During transcription, nascent mRNA can bind to the template strand of unwound DNA, forming thermodynamically stable R loops. Although threatening to stability, R loops are powerful regulators of DNA replication, gene expression and recombination. In humans, the most efficient origins of replication (ORIs) localise to CpG island promotors. These sites form R loops upon transcription and bind the origin recognition complex, ORC. T. brucei co-transcribes its nuclear genes from multigene clusters, with adjacent clusters separated by poorly characterised promoters and terminators at so called strand switch regions (SSRs). Transcription and replication appear to be linked as ORIs localise to select SSRs and ORC binds to potentially all SSRs.

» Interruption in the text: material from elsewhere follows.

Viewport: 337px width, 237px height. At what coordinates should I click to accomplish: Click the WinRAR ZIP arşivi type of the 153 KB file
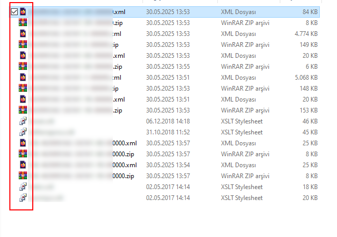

Given this, we are investigating whether R loops in T. brucei sequester ORC and direct DNA replication. In order to preserve R loops, we have generated mutants deficient in two nuclear RNase H genes that digest hybridised RNA and will describe the impact on growth and DNA synthesis. We are also employing ChIP-seq technology map R loops across the genome. In addition, R loops facilitate class switching in activated B lymphocytes to generate antibody diversity, a system which may be analogous to variant surface glycoprotein switching in T. brucei. Hence, we will describe the effect of RNase H mutation on antigenic variation. Finally, we will describe a third apparently catalytic RNase H, localised to the antipodal sites of the kinetoplast DNA.